**Problem requirements**. Using the listing that follows, filter out every line lacking the string "checkbox" and return the rest.

**Information**.
*** Block opens ***
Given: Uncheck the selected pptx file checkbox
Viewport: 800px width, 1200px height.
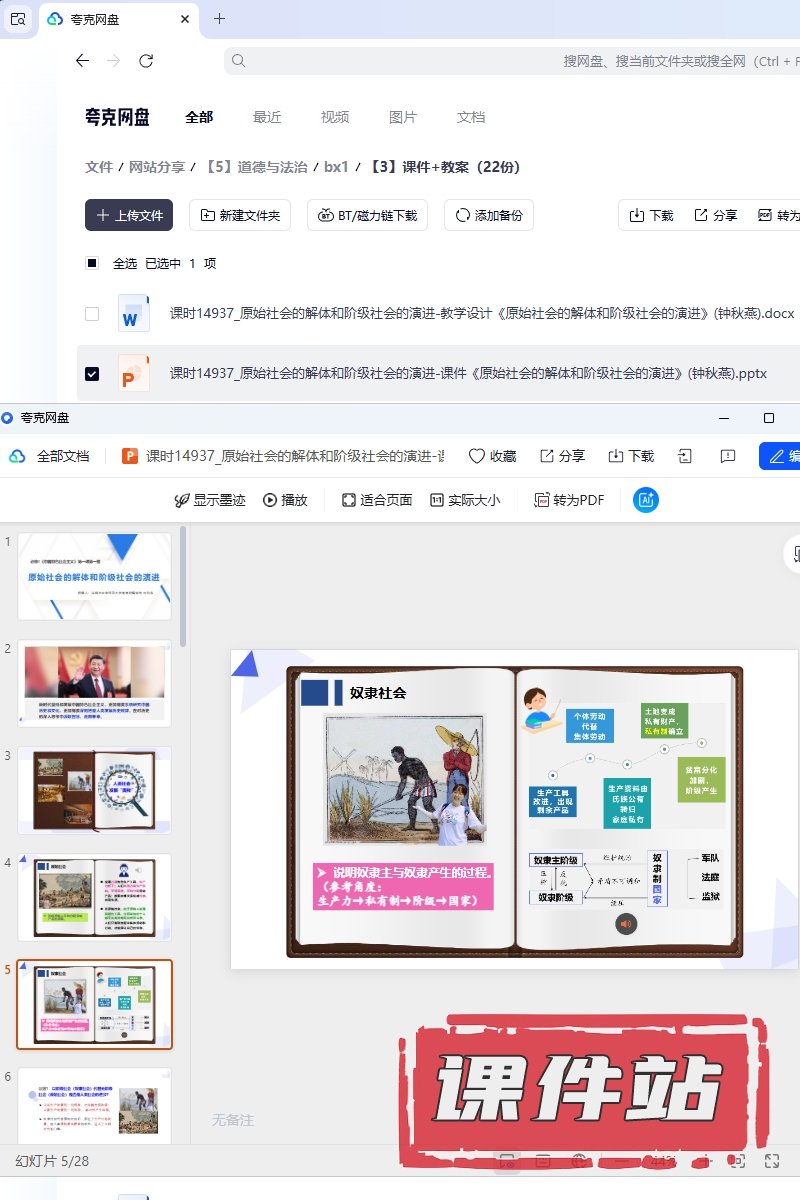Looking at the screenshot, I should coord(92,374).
*** Block closes ***
*** Block opens ***
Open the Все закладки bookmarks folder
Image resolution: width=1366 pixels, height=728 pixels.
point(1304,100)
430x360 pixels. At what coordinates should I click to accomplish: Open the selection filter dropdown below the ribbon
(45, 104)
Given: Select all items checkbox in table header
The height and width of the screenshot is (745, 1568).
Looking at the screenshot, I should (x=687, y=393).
*** Block closes ***
**Result of the exercise**.
Given: Uncheck the selected pptx file checkbox
Given: Select all items checkbox in table header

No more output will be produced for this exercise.